If you’re very low-carb, postprandial blood glucose will be elevated. This is because very low-carb, high-fat diets produce physiological insulin resistance to preserve what little glucose you have for the tissues that depend on it, like certain parts of the brain. The more resistant you are to insulin, the higher your blood glucose.
What can you do?
If you need to pass a test, 150 grams of carbs a day will do it. Eat that way for three days to a week before your OGGT.
Try meals, not sugar solutions. Mixed meals of fat, protein, and carbs are better candidates for testing one’s real-world glucose response.
Take all three measurements into account. If your HbA1c is higher than you’d like but you ace all the postprandial tests, you’re probably fine.
Follow trends. Even if your red blood cells are centenarians, you can track the trend of HbA1c with multiple readings.
The most common liver enzymes you’ll test are alanine transaminase (ALT) and aspartate transaminase (AST).

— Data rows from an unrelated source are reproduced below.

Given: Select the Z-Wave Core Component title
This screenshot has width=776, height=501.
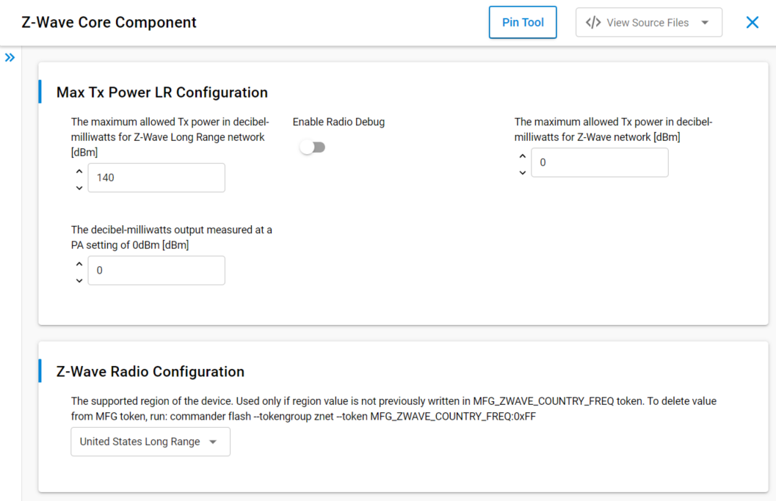Looking at the screenshot, I should click(109, 22).
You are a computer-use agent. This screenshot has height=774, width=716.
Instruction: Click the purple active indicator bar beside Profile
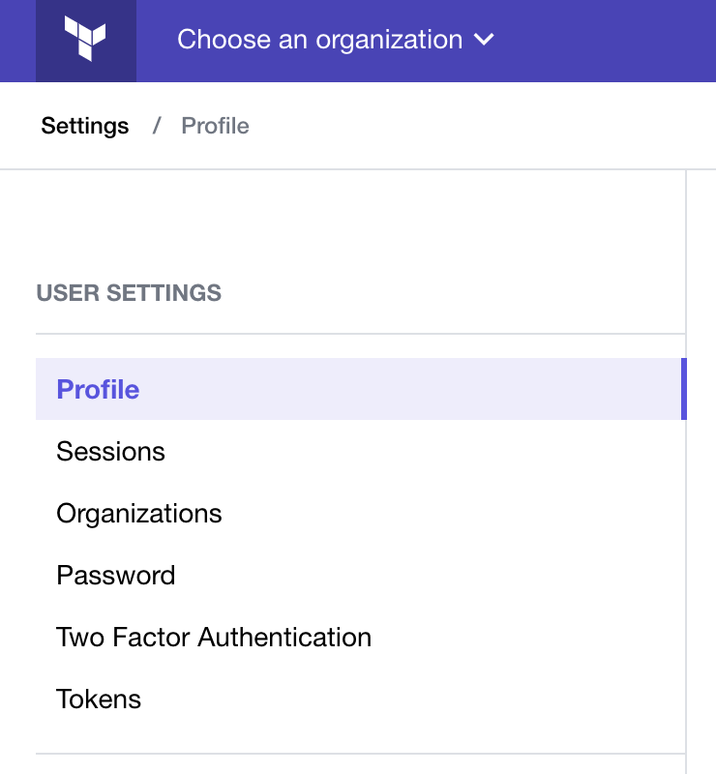(x=683, y=389)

Another one is gamma-glutamyl transpeptidase, or GGT. When the liver is damaged or inflamed, liver enzymes generally go up. They’re usually pretty straightforward—more straightforward than the cholesterol and blood sugar tests—but not completely.
Weight loss can change them. Weight loss transiently increases ALT and AST in women and decreases them in men. If you’re in the process of losing weight, you can safely ignore small improvements or increases in liver enzymes.
Normal isn’t healthy. The normal range for GGT is 8 to 65 U/L, yet men under 70 years of age with GGT levels over 38—right smack in the middle of “normal”—have an increased risk of heart failure. Another study found that even low-normal levels of GGT were associated with an increased incidence of atrial fibrillation, a harbinger of more serious cardiovascular conditions.
What can you do?
Just be aware. Don’t fear weight loss for transient changes to your ALT/AST, and don’t rest on your laurels if your GGT looks “normal.”
Testing your cholesterol, blood sugar, and liver enzymes is helpful, informative, and often necessary—but only if you’re aware of the limitations and you know how to account for context.
Thanks for reading, everyone. Take care!